- [Passage given]
At The Weekly Upper Band

SPX traded above the daily upper bollinger band all day on Friday and closed eight points above it. A move like this often runs to three days trading above the upper band and if that's the case today then I would expect the upper band to close in the 1742-5 area, and for SPX to close no more than ten points above the upper band. What is also worth noting on this daily chart though is that SPX tested rising wedge resistance from the June low on Friday, and regardless of whether this breaks later, we may well see a retracement from this test here. SPX daily chart:
That rising wedge trendline is not the only SPX resistance here. There is also a resistance trendline from the 2010 high through the 2011 high that is clearly resistance here. That we are testing this for the second time in 2013 is suggesting that this trendline may well break up, but again a touch of it here may well be good for a retracement. That is particularly the case because SPX closed at the weekly upper bollinger band on Friday. It is rare to see SPX break above this on a weekly basis, and such a close above generally signals a significant high, so to continue rising SPX will now be limited to the 10-15 points a week that the weekly upper band can rise. That suggests a two way market with frequent retracements if this uptrend continues into the end of the year. SPX weekly chart:
There is some reason to think that retracement is imminent. There is clear negative RSI divergence on the ES 60min chart, and also on the SPX 15min chart below. If we do see a retracement here I have initial support in the 1732-6 area. On a break below 1730 I would be looking for support in the 1708 and 1696 areas. SPX 15min chart:
On other markets CL is now under 100 and is nowhere near oversold on the daily RSIs. My working target there is the 91.5 to 92 area. Gold is looking interesting, and you can see on the GLD 60min chart below that GLD gapped over falling channel resistance after retracing just under 76.4% of the move from the up from the July low. This is a development suggesting that the July low may well have been the bear market low for precious metals, and I'm watching for GLD to form and break up from a clear double-bottom or IHS. GLD 60min chart:
On TLT the possible IHS I have been following for a couple of weeks now has finished forming and is testing the neckline. A clear break over 107 targets 112.50. TLT daily chart:
GBPUSD looks ready to roll over here on what might be a big reversal on my inverse proxy for USD. Clear daily negative RSI divergence, a first break below rising megaphone support, and forming who looks to be either a double-top or very ugly downsloping H&S. The uptrend on GBPUSD looks finished or finishing here. GBPUSD daily chart
Now that SPX has hit the weekly upper bollinger band then history suggests strongly that the current uptrend must slow down sharply. The weekly upper BB can only rise at 10-15 points and closes above it (weekly close basis) are not only rare but when they do occur tend to signal multi-week tops. The weekly upper band is unlikely to close over 1760 this week and I'd expect a close nearer 1755. Upside is therefore limited until we see a retracement which we may well see very soon.

- [Source material]
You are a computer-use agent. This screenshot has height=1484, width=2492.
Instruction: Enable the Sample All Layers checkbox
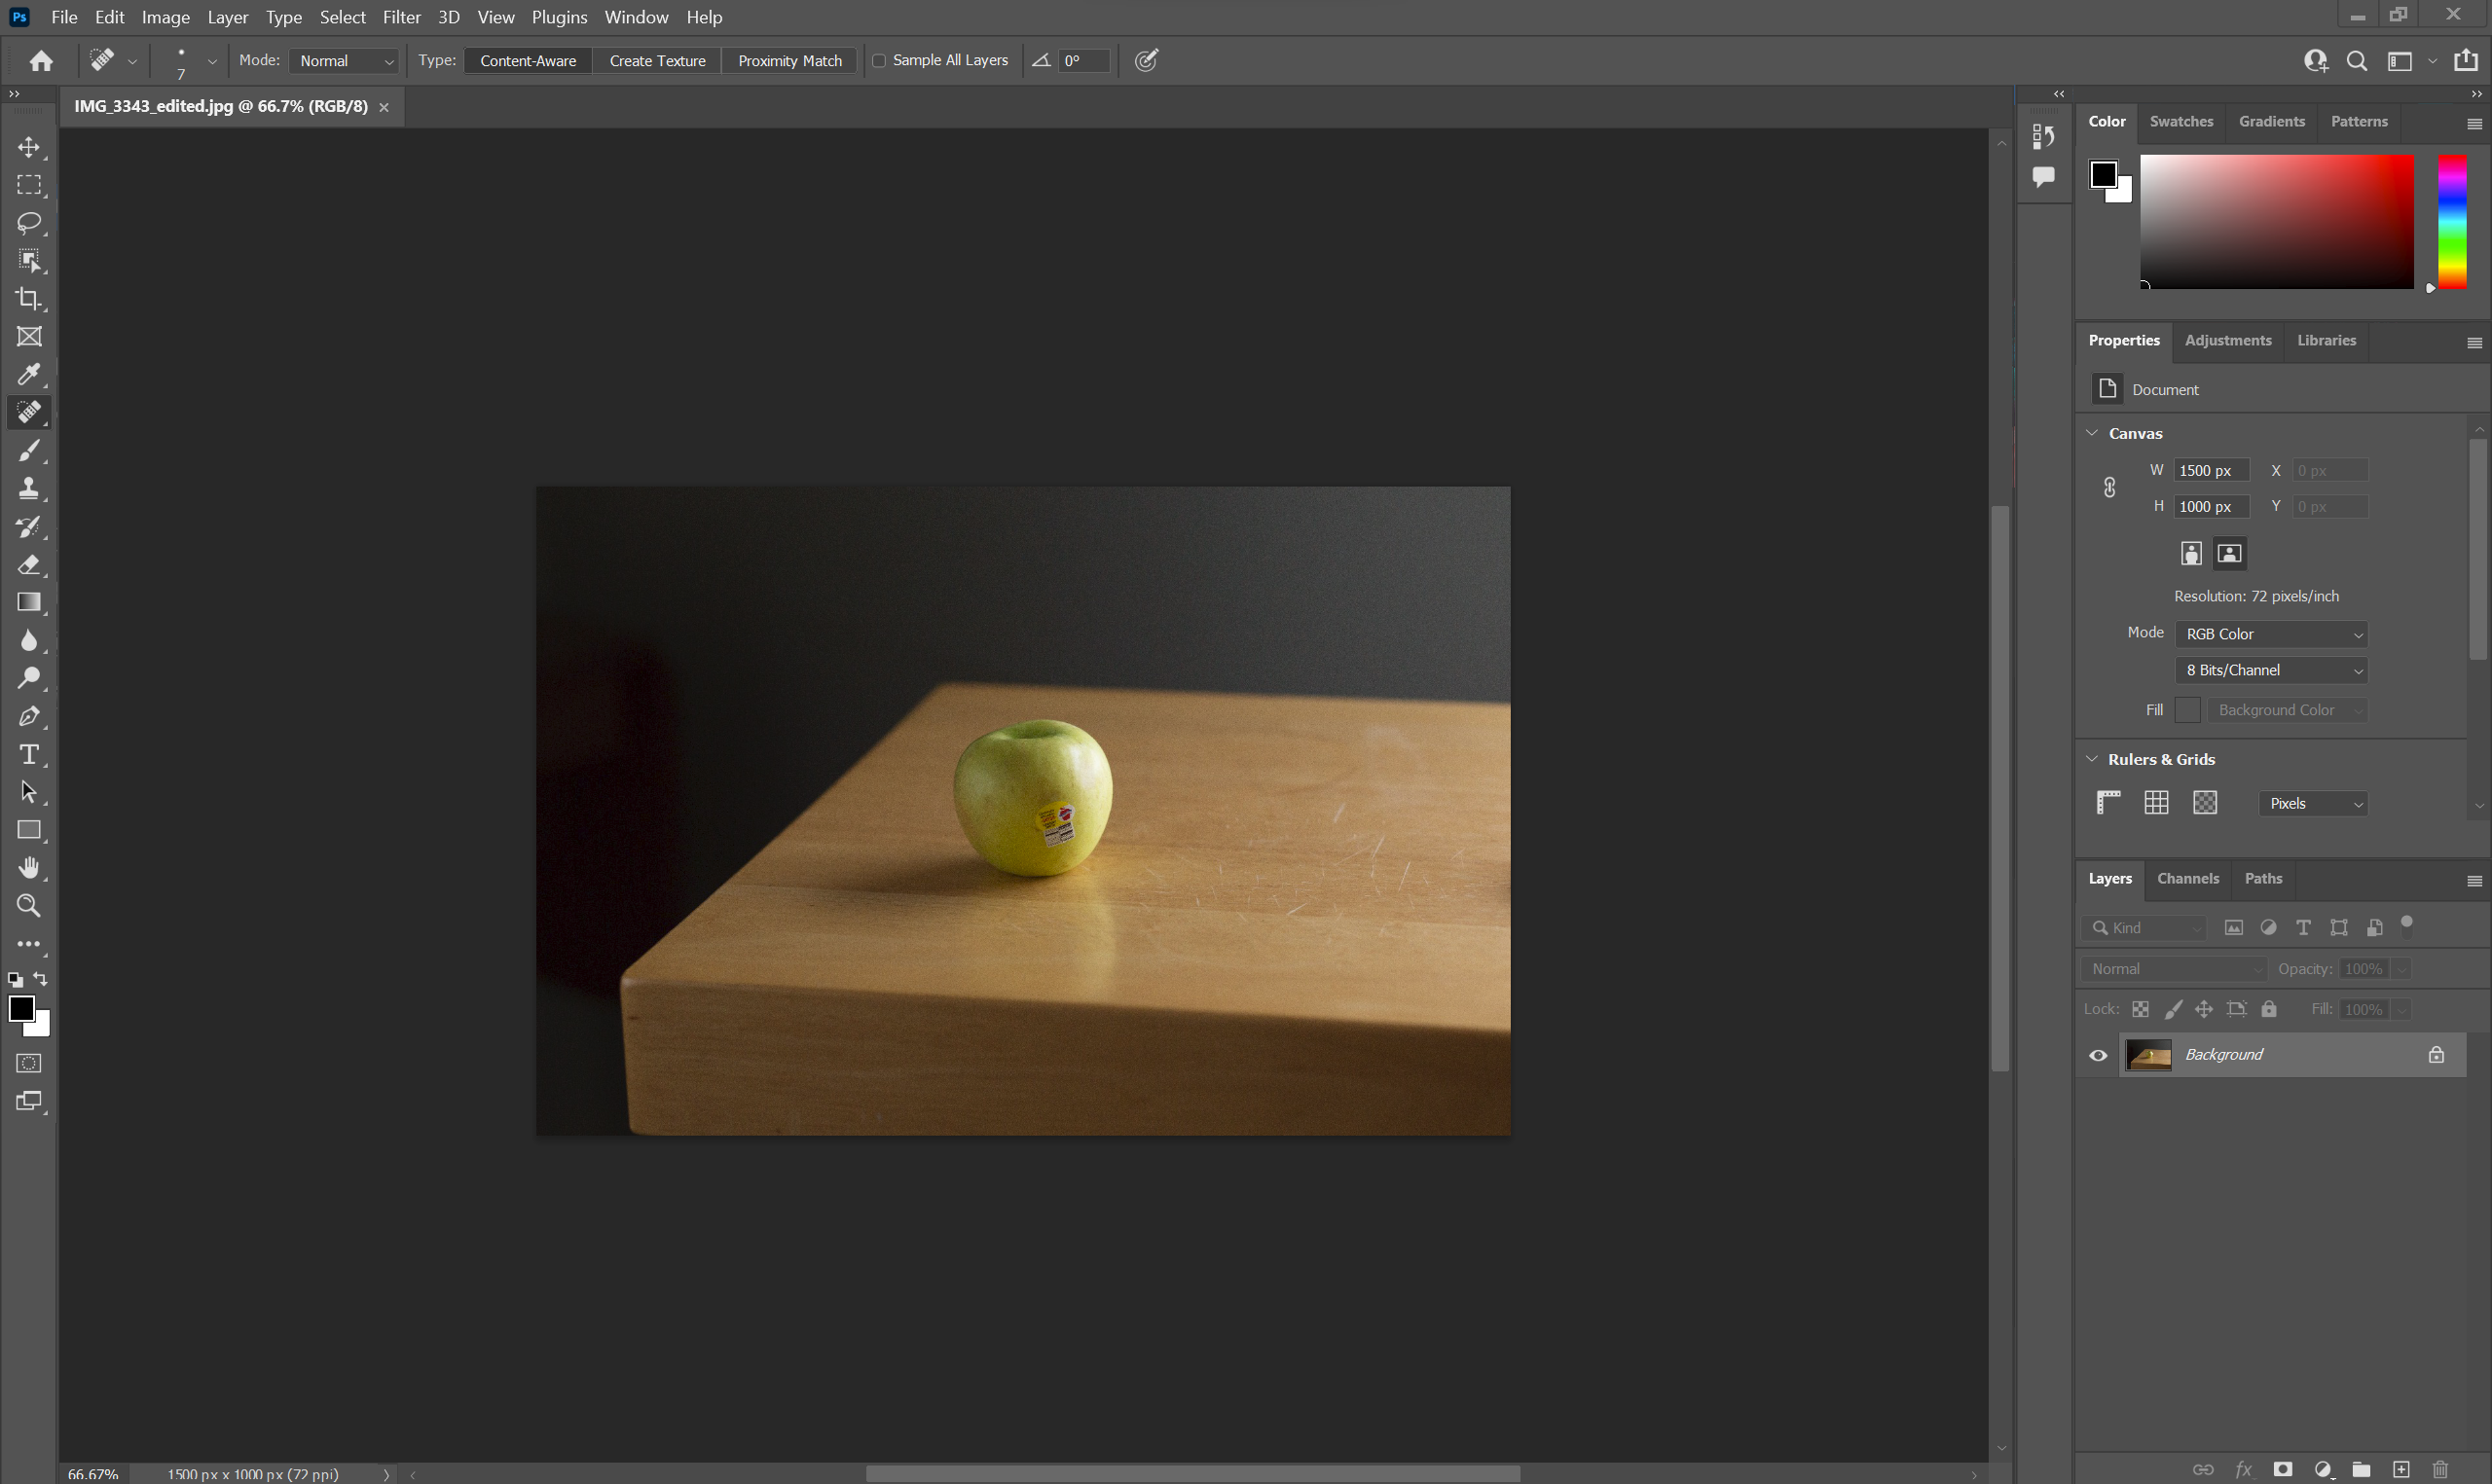878,60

- [What you should do] Please give the working target for CL that the market commentary states.

- [Finished task] The 91.5 to 92 area.